──────── EXCERPTED PASSAGE ────────

Pam Winton: Thank you, Megan. And that was Megan Vinh from ECTA. Pam Winton here from the DTL center, as we call it, with our nickname. And for those of you who have been part of our previous webinars, you know that we are called Partnerships for Inclusion, and this is the third in the series on high-quality inclusion. The first one focused on access, the second on participation, and the third one is on support. So, I'm going to introduce our panel right now, and really happy to welcome them to the webinar. So, we have Sangeeta Parikshak from the Office of Head Start and Kiersten Beigel, also from the Office of Head Start. And you've met Sangeeta in previous webinars. Kiersten is new to our panel. Welcome to both of you. And we also have Christy Kavulic and Julia Martin Eile from the Office of Special Education Programs at the U.S. Department of Education. So, welcome, panelists. We're so happy you're here. And if you've been part of previous webinars, you know that our access, participation, and support, the key essential features of high-quality inclusion are drawn from this national position statement on early childhood inclusion, developed jointly by the NAEYC or National Association for the Education of Young Children.
And the Division for Early Childhood of the Council of Exceptional Children, also known as DEC. And in that policy statement, the definition of support that's provided is that we can have access that can allow children into the general curriculum and into programs. And then we can do things, high-quality practices that supports their participation. But that is really not enough when we talk about high-quality inclusion that we really need support. And the definition here refers to aspects of the system such as professional development, incentives for inclusion, and then opportunities for communication and collaboration among families and professionals. So our focus today is on that collaboration aspect, both with families and other professionals. Our outcomes are to hear about from our panelists sort of the vision and the federal laws and policies related to these two important areas, family professional collaboration and communication and collaboration with other adults. And then in every webinar, we talk about those practices that undergird the law of policies and vision. The practices that promote communication and collaboration, in this case, with families and other adults. We're always introducing you to free resources, and so we'll have some good resources on these topics. And then as always, we really want your questions.

────────

SHORT EXERCISE 1:
Copy the entries word for word, from the line containing "Image resolution: width=310" through the final line of the entries.
The webinar transcript and the entries are unrelated material.

──────── GIVEN INFORMATION ────────

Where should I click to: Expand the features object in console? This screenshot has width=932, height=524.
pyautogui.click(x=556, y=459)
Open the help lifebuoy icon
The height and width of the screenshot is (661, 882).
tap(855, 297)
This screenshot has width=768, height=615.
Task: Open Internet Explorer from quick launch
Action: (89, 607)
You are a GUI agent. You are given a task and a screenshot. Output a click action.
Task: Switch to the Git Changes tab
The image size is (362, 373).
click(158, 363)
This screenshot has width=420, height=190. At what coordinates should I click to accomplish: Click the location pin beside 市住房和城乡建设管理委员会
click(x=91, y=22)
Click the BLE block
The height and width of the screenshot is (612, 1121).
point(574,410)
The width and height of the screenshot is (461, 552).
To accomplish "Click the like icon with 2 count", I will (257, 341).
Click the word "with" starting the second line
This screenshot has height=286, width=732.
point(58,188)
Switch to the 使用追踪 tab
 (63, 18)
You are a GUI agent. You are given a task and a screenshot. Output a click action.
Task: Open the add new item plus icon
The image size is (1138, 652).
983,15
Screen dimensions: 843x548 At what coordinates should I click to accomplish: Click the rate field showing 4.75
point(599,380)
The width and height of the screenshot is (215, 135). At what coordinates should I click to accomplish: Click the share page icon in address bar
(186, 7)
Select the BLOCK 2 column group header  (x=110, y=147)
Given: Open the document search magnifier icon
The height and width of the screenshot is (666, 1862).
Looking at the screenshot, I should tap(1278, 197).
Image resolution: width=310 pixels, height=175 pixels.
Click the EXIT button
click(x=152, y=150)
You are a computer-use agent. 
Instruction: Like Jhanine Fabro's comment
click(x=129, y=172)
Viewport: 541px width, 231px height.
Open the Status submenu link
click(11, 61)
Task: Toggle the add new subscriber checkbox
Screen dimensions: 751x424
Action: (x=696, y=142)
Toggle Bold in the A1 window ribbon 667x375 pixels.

────────

SHORT EXERCISE 2:
Extract the full webinar transcript and reproduce it word for word.

EXERCISE ANSWER 1:
Image resolution: width=310 pixels, height=175 pixels.
Click the EXIT button
click(x=152, y=150)
You are a computer-use agent. 
Instruction: Like Jhanine Fabro's comment
click(x=129, y=172)
Viewport: 541px width, 231px height.
Open the Status submenu link
click(11, 61)
Task: Toggle the add new subscriber checkbox
Screen dimensions: 751x424
Action: (x=696, y=142)
Toggle Bold in the A1 window ribbon 667x375 pixels.

EXERCISE ANSWER 2:
Pam Winton: Thank you, Megan. And that was Megan Vinh from ECTA. Pam Winton here from the DTL center, as we call it, with our nickname. And for those of you who have been part of our previous webinars, you know that we are called Partnerships for Inclusion, and this is the third in the series on high-quality inclusion. The first one focused on access, the second on participation, and the third one is on support. So, I'm going to introduce our panel right now, and really happy to welcome them to the webinar. So, we have Sangeeta Parikshak from the Office of Head Start and Kiersten Beigel, also from the Office of Head Start. And you've met Sangeeta in previous webinars. Kiersten is new to our panel. Welcome to both of you. And we also have Christy Kavulic and Julia Martin Eile from the Office of Special Education Programs at the U.S. Department of Education. So, welcome, panelists. We're so happy you're here. And if you've been part of previous webinars, you know that our access, participation, and support, the key essential features of high-quality inclusion are drawn from this national position statement on early childhood inclusion, developed jointly by the NAEYC or National Association for the Education of Young Children.
And the Division for Early Childhood of the Council of Exceptional Children, also known as DEC. And in that policy statement, the definition of support that's provided is that we can have access that can allow children into the general curriculum and into programs. And then we can do things, high-quality practices that supports their participation. But that is really not enough when we talk about high-quality inclusion that we really need support. And the definition here refers to aspects of the system such as professional development, incentives for inclusion, and then opportunities for communication and collaboration among families and professionals. So our focus today is on that collaboration aspect, both with families and other professionals. Our outcomes are to hear about from our panelists sort of the vision and the federal laws and policies related to these two important areas, family professional collaboration and communication and collaboration with other adults. And then in every webinar, we talk about those practices that undergird the law of policies and vision. The practices that promote communication and collaboration, in this case, with families and other adults. We're always introducing you to free resources, and so we'll have some good resources on these topics. And then as always, we really want your questions.